■ **ASSIGNED TASK**:
Scan the material below for the string "agent". Report every line that has it.

■ **RECORDED DATA**:
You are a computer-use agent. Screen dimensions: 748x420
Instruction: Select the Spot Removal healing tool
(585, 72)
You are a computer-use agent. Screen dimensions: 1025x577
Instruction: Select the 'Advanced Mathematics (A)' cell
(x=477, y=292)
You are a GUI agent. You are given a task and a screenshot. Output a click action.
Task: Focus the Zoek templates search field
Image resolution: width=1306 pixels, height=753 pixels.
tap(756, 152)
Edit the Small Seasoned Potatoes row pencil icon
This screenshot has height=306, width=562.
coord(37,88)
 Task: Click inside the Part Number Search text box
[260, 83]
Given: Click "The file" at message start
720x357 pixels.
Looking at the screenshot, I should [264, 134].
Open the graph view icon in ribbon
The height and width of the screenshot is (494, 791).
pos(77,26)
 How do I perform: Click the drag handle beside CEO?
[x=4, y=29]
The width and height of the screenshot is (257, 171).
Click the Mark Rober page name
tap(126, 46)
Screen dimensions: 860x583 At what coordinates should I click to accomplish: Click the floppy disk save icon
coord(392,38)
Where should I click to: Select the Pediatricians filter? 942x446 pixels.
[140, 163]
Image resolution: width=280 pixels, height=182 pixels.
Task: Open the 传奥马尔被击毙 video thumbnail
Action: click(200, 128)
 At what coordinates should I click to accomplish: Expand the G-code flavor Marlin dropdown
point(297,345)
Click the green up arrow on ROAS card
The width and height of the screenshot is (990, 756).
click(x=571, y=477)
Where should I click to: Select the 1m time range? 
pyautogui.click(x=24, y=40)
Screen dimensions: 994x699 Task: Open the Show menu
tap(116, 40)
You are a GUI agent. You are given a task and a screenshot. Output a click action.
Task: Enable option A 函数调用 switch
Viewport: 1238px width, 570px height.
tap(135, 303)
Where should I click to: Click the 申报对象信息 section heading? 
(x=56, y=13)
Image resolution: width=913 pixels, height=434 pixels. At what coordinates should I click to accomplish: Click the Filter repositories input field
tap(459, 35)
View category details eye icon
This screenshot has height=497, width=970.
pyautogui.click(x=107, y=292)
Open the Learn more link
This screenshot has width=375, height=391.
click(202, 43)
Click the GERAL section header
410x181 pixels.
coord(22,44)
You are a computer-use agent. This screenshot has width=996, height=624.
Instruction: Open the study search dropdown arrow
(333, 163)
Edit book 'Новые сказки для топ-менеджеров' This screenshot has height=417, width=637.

■ **ANSWER SECTION**:
You are a computer-use agent. Screen dimensions: 748x420
You are a computer-use agent. Screen dimensions: 1025x577
You are a GUI agent. You are given a task and a screenshot. Output a click action.
You are a GUI agent. You are given a task and a screenshot. Output a click action.
You are a computer-use agent. This screenshot has width=996, height=624.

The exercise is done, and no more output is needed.